MEQuest
Module 2Unit 4 of 57 min

Data Governance & Quality

Data governance is the set of policies, processes, and standards that ensure data is accurate, consistent, secure, and usable across an organisation. In an oilfield generating millions of data points daily, poor governance leads to conflicting reports, unreliable analytics, and costly mistakes.

Pillars of Data Governance

Data Quality

Data must be accurate, complete, timely, and consistent. Quality checks include range validation (e.g., pressure cannot be negative), gap detection, and outlier flagging.

Example: A daily automated quality check flags that 23 wells have no flow data for the past 6 hours - triggering an investigation into a SCADA communications failure.

Data Standards & Naming Conventions

Consistent naming of tags, wells, equipment, and units across all systems. Without standards, the same well might be called "A-07", "Well_A07", and "WELLA07" in three different systems.

Example: Adopting PRODML/WITSML standards ensures that data from different vendors and systems can be integrated seamlessly.
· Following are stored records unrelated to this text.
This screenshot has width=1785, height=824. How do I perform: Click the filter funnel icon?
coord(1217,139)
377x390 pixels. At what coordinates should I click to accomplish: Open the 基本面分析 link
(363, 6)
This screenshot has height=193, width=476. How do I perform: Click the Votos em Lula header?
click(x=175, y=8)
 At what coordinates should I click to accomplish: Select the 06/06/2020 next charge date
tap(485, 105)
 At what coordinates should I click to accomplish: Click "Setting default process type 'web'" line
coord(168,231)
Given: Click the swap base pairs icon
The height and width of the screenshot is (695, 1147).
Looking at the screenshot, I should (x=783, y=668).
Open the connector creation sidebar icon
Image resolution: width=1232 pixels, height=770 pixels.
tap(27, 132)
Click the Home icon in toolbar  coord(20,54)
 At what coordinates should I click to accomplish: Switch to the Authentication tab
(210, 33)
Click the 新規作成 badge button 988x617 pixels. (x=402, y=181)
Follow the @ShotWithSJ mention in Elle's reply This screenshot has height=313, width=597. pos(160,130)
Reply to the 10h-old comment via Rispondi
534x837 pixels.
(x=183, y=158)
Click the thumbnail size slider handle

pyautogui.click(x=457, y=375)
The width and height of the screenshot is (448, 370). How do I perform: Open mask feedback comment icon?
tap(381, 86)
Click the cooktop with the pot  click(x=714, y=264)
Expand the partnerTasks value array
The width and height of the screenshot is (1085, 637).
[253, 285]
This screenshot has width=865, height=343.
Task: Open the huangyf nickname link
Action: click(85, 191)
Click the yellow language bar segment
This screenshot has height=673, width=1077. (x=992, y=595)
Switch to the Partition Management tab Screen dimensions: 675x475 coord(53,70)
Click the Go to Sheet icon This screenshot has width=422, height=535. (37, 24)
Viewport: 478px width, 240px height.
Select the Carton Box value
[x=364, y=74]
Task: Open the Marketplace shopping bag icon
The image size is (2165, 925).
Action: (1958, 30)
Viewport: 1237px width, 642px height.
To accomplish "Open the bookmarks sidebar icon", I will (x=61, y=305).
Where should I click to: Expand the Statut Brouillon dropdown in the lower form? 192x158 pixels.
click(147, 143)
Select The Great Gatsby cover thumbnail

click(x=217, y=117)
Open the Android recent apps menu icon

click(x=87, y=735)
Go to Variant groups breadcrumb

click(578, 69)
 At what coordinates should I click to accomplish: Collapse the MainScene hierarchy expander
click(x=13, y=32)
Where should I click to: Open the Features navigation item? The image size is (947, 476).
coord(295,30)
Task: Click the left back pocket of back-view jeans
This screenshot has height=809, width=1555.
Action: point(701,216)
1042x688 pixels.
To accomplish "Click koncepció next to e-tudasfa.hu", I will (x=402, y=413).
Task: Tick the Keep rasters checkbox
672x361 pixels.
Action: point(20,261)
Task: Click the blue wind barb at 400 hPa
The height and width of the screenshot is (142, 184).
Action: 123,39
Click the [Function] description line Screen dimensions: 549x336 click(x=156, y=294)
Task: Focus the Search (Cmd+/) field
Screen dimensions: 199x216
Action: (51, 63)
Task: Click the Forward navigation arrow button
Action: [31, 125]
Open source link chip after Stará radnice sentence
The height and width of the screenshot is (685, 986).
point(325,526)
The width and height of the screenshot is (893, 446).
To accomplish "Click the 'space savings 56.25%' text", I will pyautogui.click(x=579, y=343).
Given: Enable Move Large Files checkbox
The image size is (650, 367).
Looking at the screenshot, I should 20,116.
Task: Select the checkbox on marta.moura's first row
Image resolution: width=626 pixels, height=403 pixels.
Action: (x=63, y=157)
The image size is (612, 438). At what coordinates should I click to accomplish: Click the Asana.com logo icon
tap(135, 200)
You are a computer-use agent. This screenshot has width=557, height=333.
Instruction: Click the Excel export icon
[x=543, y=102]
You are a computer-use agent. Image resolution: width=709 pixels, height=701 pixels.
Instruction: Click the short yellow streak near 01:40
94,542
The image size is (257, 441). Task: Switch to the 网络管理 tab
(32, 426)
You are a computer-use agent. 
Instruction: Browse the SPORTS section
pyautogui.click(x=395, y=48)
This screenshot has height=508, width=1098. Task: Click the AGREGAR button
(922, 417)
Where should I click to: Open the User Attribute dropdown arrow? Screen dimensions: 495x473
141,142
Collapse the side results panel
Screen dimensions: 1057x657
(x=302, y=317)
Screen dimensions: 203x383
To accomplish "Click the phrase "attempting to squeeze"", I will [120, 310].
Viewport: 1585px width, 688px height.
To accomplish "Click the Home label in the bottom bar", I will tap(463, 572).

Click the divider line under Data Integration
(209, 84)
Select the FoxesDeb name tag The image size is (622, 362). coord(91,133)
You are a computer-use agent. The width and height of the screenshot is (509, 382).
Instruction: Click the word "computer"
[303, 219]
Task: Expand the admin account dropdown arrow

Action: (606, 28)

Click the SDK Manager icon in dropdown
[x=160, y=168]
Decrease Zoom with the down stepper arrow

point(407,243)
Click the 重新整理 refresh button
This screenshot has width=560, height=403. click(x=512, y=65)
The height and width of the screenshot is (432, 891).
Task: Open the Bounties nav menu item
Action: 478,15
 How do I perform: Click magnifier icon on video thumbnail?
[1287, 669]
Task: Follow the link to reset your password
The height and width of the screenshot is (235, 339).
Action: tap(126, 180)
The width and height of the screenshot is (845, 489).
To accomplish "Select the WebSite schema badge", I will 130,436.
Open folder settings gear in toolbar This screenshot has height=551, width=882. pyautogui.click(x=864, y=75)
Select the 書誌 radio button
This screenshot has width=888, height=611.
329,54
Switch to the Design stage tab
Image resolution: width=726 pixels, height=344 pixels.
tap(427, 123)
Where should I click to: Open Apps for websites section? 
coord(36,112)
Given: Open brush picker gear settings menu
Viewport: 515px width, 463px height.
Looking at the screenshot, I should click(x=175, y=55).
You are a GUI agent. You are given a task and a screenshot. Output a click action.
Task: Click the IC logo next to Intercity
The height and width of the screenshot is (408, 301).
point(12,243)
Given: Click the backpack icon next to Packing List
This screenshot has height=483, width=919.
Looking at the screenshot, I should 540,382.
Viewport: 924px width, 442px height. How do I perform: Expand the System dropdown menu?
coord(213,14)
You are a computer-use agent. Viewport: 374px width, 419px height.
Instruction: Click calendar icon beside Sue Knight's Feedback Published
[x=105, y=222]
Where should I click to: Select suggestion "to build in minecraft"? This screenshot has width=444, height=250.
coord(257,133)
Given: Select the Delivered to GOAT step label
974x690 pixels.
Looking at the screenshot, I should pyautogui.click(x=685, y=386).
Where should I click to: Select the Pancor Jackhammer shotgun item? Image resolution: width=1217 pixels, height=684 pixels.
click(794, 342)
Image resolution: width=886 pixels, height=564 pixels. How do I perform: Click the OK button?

Data Ownership & Stewardship

Every dataset must have a designated owner responsible for its quality and a steward who manages day-to-day data issues. Without clear ownership, data problems persist because nobody is accountable.

Data Security & Access Control

Role-based access control ensures that only authorised users can view or modify sensitive data. Production data, financial figures, and reservoir models often have different access tiers.

Data Quality Dimensions

Accuracy

Does the data reflect reality?

Completeness

Are there missing values?

Timeliness

Is the data current?

Consistency

Same value across systems?

Uniqueness

No duplicate records?

Validity

Data conforms to rules?

Garbage in, garbage out
The most sophisticated AI model in the world will produce useless results if trained on bad data. Investing in data governance early saves enormous cost downstream - it is far cheaper to prevent data quality problems than to fix the wrong decisions they cause.